Before the GAC, was the park district doing any other sustainable things?
We’ve done some things like using low voltage light bulbs and taking tree trimmings to Brookfield Zoo for the animals to eat. But we’ve done things on a more random level. We take piles of wood chips to Ridgeland Common for residents to pick up. Our vehicles use bio-fuel. We looked at trying to do more recycling with affiliate sports groups, and we set up carry-in, carry-out. With that we’re trying to change the mindsets of people.
Has that been successful?
I think we have; we’re slowly changing the culture. When we first heard of carry-in carry-out, we knew the program had been done at the national parks for years but we wondered how it would work on the local level. Recycling bins have not been successful. People threw contaminated items like pizza boxes in them, and we didn't have the ability to sort that out. So give teams a blue bag and someone on the team is in charge of taking the recyclables home. We know children are taught these things at school; kids get it. Sometimes they get it more than mom and dad. It’s creating a mindset.
Why do you do prescribed burns?
They are used to eradicate weeds and invasive species. They are designed to preserve the space. One section is left unburned as a haven for small animals and insects. Species are coming back; plant areas are growing better. We are raising the level of consciousness for the need - even in an urban area - for natural areas.

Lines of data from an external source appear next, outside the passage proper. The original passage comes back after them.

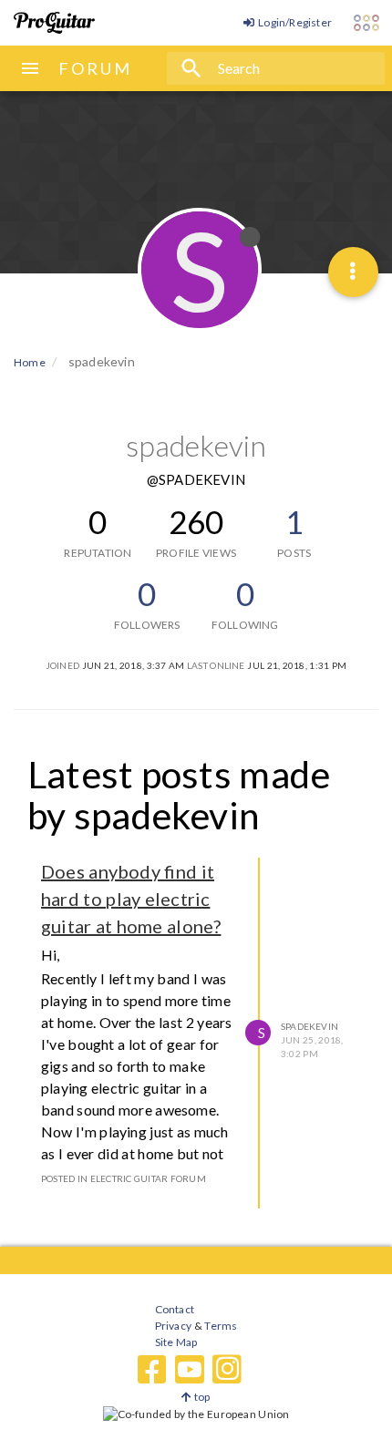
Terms (220, 1325)
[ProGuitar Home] (54, 23)
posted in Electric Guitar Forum (123, 1178)
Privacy (173, 1325)
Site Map (176, 1342)
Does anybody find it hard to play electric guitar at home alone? (131, 898)
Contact (174, 1309)
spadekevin (309, 1026)
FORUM (95, 68)
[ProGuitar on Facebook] (152, 1369)
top (201, 1397)
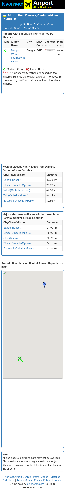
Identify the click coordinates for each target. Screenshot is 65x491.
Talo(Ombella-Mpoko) (15, 195)
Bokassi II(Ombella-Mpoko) (18, 248)
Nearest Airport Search (18, 476)
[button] (20, 359)
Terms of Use (25, 480)
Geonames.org (35, 484)
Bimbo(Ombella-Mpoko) (17, 185)
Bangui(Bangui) (12, 180)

Why do you set aside areas for native plants?
It’s to bring back the natural look and create ecosystems for bio-diverse areas for birds and insects and more nature study. We have signage there so people can understand what’s going on. It’s not just an overgrown area, but there are different plant species. The response to Taylor Park has been positive. It’ll be a great outdoor classroom for schools.
Are there other sustainable projects moving ahead?
We’re looking at a silver LEED certification for Ridgeland Common for the energy systems, the level of insulation and the type of windows. We’ll make sure we have a certain number of bike racks. The Common is located adjacent to public transportation and by its nature there’s a certain number of points assigned for that.
What is still left to do that you wish you could have done?
Development of a good GIS system. If we had one we could keep focus on the kind of maintenance every tree has had and the year it was planted. We would have more data on a tree. Trees are the core of what we do. It’s important.
Are there other things that people are clamoring for the park district to do?
They’d like to see better maintenance of some of the bio-diverse nature areas. We do a good job mowing the grass and trimming the trees. It takes a little more specialized knowledge to care for natural areas. That’s something for the next person to work on.
What do the village and other governmental entities need to do with sustainability and Plan it Green?
Oak Park’s on the cutting edge as far as sustainability is concerned. The electric referendum is a good example of that. Plant it Green needs to continue to be brought to the surface and communicated, talked about.
If there was one message you’d like to convey to village on this issue what would it be?
Passive recreation is important. It promotes people to get out in nature for exercise and fitness. There is a notion of maintaining the balance between active space and more natural space in our parks and it’s important. At Lindberg, there are active spaces for baseball and soccer and there’s a native garden. It’s important to allow people to be involved in active recreation but there should be areas as well where people can reflect on nature and enjoy more leisure time. Mills Park is a good example of that. We are putting in walkways and all sorts of native plants in there.
What’s your legacy?
Most definitely it is the GAC and the relationship that has been developed. Our committee brings together citizens and staff who are knowledgeable about sustainability issues. It’s a good group of people with ideas for sustainability. We have people who are passionate who bring those kinds of ideas forward, they are being part of the solution. The successes come from enabling and empowering a group of citizens to be part of this.
Have you liked what you’ve done?
Yes. I’m passionate about what I do. I’ve always approached in with a sense of calling. It’s hard to take a step back. A lot has been accomplished; I attribute some of it growing up in a large family where I had to be a good negotiator and a problem solver. I learned very early here (at the Park District) that If ask people to be part of the solution, they will. It’s pretty amazing the depth of knowledge people have; it’s been wonderful.
Are you confident that Jan Arnold, the new Park District executive director, will continue the park district’s commitment to sustainability?
In an e-mail message sent April 18, the day after Arnold, an Oak Park resident, was tapped as the new executive director, Balling said: Jan will continue the traditions and policies established supporting sustainability and assuring that the Park District is ‘green’ for future generations. While working at the Illinois Park and Recreation Association Jan assisted the Park District of Oak Park Greening Advisory Committee with a survey of other park districts on best practices for sports field care and development. The Illinois Park and Recreation Association has a very active Environmental Committee made up of professionals from all regions of the state. Jan’s experience at IPRA will bring many networking opportunities and new ideas.